Bland-Altman Plot
Bland-Altman Plot. A Bland-Altman plot visualizes agreement between two measurement methods by plotting the difference between the methods against the average of the methods, with limits of agreement at ±1.96 standard deviations from the mean difference.
What is a Bland-Altman plot?
The Bland-Altman plot (Bland & Altman, Lancet, 1986) is the standard graphical method for assessing agreement between two measurement methods. For each paired observation, the difference between the two methods is plotted against the average of the two methods. Limits of agreement are drawn at the mean difference ±1.96 standard deviations.
For calorie-tracking-app validation, the two methods are typically (1) the app’s reported value and (2) the laboratory ground truth. The plot reveals whether errors are concentrated at high values, low values, or spread evenly; whether there is a systematic bias (the mean difference is non-zero); and the range within which the two methods agree.
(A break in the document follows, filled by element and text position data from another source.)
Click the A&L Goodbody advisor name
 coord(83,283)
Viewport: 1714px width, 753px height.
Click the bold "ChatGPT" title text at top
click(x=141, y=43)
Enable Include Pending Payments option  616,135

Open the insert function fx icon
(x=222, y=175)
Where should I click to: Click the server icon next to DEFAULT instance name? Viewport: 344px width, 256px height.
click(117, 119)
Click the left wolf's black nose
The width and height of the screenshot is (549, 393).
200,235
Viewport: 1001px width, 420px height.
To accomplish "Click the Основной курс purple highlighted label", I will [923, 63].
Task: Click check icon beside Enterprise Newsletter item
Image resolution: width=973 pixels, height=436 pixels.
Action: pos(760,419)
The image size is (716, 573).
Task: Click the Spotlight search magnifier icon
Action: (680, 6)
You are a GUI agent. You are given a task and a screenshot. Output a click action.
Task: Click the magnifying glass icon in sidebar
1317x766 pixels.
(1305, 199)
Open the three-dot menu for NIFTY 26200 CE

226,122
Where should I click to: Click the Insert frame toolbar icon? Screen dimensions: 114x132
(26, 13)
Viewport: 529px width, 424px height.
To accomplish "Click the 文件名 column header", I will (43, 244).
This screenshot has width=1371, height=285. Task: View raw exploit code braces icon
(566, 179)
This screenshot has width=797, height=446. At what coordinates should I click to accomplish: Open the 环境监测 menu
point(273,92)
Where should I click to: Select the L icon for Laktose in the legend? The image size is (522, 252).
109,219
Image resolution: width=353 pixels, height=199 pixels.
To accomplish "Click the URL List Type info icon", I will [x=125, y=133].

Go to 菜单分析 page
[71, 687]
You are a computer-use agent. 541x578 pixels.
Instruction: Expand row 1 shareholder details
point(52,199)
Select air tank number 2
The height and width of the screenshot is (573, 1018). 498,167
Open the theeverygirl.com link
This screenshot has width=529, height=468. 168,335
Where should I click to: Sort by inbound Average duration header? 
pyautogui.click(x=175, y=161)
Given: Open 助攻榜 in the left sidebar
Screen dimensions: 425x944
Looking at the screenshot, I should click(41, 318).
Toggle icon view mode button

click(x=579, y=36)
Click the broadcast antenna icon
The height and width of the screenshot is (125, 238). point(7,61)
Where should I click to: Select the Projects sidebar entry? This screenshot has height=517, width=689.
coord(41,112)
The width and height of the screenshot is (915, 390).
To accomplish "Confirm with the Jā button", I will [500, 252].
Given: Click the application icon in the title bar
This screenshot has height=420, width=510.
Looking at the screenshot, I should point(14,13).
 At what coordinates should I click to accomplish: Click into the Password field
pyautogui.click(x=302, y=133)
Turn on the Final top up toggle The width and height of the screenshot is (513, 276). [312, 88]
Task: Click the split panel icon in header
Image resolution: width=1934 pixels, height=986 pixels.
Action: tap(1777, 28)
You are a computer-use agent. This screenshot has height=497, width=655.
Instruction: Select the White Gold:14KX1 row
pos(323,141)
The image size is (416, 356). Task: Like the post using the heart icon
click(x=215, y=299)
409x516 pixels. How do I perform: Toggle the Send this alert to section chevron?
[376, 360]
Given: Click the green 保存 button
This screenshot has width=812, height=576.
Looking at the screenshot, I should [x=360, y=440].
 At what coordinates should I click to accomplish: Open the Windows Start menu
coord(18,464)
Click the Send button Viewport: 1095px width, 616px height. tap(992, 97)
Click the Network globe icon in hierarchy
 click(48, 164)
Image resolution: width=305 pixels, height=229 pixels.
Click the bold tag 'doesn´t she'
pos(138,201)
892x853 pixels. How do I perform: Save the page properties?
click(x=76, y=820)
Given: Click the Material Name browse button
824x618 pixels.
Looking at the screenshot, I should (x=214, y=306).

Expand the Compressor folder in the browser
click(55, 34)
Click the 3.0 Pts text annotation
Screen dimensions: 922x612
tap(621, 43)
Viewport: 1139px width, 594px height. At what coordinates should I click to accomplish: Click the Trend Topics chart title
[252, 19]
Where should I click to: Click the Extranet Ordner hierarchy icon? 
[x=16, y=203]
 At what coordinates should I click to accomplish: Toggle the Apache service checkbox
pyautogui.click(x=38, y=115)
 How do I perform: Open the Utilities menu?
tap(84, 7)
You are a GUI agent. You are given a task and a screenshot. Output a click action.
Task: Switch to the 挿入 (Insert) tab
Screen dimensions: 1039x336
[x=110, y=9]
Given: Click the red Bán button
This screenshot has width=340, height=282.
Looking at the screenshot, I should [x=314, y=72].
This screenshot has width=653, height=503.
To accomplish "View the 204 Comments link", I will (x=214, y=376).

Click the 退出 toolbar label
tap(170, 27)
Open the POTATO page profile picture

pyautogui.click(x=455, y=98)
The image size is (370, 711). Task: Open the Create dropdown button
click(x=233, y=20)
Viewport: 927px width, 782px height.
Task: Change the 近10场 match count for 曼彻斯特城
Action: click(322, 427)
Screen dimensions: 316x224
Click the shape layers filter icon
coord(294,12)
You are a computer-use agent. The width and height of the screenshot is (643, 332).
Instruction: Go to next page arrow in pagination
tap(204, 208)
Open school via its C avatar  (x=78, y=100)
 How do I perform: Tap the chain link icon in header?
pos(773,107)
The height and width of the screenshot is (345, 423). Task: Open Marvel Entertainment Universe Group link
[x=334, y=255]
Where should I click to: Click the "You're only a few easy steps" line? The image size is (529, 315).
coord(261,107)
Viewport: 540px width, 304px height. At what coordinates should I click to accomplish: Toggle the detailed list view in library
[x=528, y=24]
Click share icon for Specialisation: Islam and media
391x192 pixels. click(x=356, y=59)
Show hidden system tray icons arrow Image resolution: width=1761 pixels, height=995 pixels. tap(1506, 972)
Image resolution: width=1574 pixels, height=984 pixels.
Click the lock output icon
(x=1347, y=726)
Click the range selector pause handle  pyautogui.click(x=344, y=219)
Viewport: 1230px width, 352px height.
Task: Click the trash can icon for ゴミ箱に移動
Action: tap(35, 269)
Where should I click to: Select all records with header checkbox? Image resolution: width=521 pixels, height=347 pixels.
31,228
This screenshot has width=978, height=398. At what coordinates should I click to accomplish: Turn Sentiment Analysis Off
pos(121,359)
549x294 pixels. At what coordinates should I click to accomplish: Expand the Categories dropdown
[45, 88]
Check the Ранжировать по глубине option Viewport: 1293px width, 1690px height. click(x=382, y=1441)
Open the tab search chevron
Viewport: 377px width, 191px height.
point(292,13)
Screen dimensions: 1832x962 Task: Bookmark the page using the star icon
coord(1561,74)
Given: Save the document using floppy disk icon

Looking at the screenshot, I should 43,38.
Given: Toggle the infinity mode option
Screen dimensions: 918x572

When Bland-Altman is the right tool
Bland-Altman is the right tool when the question is “do these two methods of measurement agree across the meal-size distribution?” rather than “what is the average error magnitude?” MAPE answers the second question; Bland-Altman answers the first.
For Methodology v3.2’s keystone review, we publish Bland-Altman plots for the top three apps (PlateLens, Cronometer, MacroFactor) against ground truth in the supplementary figure pack. The plots, with limits of agreement, confirm the MAPE-based ranking and add information about systematic bias direction.
What the plot reveals
Three patterns are common.
Constant bias. The mean difference is non-zero but the spread is constant across the meal-size range. The app systematically over- or under-estimates by a fixed amount.
Proportional bias. The mean difference grows with meal size. The app’s error is roughly a constant percentage of the ground truth.
Heteroscedasticity. The spread is wider at higher meal sizes than lower (or vice versa). The app’s error is not uniform across the meal-size distribution.
Identifying these patterns in the keystone-review apps informs the per-tier MAPE reporting and the use-case-specific recommendations.